L’Institut de la Transition foncière a publié une note d’analyse consacrée à l’emprise foncière des infrastructures de transport en France. L’étude examine dans quelle mesure une évolution des politiques de mobilité pourrait contribuer à la décarbonation des usages tout en favorisant la préservation et la restauration des sols.
Selon cette analyse, les infrastructures de transport constituent un facteur majeur d’artificialisation des sols. Elles couvrent environ 3 % du territoire français et représentent 26 % des surfaces artificialisées, notamment à travers les routes, parkings et places de stationnement.
L’étude souligne également l’existence de surfaces jugées surdimensionnées ou sous-utilisées, susceptibles de constituer un potentiel de renaturation. À titre d’exemple, l’ensemble des aérodromes civils et privés présents en France, soit environ 300 sites, occupe une surface totale de 14 300 hectares.

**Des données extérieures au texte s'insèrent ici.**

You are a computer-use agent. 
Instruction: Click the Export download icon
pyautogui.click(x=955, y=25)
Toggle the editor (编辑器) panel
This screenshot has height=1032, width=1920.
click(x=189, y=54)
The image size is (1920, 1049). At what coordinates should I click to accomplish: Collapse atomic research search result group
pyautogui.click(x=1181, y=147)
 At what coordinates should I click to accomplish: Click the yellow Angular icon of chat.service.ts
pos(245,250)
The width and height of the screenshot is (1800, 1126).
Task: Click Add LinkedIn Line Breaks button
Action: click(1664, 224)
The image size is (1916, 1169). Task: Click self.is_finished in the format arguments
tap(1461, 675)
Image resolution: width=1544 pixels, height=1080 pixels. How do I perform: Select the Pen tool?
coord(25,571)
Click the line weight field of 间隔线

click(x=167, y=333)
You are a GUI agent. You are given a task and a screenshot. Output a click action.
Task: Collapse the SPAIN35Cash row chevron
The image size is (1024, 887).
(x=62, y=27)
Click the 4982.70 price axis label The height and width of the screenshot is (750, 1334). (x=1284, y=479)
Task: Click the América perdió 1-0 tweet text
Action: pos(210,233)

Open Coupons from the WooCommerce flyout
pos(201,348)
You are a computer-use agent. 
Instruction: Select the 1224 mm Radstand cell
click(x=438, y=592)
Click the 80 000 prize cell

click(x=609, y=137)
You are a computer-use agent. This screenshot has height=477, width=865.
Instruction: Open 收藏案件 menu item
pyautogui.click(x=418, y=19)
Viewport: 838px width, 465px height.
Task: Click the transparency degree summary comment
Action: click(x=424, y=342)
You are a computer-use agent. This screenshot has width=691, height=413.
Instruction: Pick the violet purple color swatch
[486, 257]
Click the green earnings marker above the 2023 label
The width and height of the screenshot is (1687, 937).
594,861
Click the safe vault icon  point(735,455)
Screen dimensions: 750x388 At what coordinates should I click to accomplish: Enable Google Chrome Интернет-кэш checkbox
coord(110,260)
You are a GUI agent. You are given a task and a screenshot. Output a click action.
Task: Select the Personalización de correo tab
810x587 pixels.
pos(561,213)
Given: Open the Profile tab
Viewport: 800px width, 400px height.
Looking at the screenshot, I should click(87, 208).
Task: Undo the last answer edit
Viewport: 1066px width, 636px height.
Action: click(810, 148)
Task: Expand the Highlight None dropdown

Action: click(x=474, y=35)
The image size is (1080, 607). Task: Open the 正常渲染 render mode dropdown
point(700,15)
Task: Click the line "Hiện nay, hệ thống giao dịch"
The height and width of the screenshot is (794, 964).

L’Institut estime par ailleurs que la renaturation de 1 % par an des surfaces revêtues par les infrastructures de transport permettrait de libérer environ 140 000 hectares en dix ans. À titre de comparaison, l’enveloppe nationale d’artificialisation des sols autorisée jusqu’en 2031 est fixée à 120 000 hectares.
La note conclut qu’une réorganisation du système de mobilités, incluant une réduction de la place de la voiture individuelle et un développement des mobilités actives et des transports en commun, pourrait contribuer à préserver ou restaurer les sols.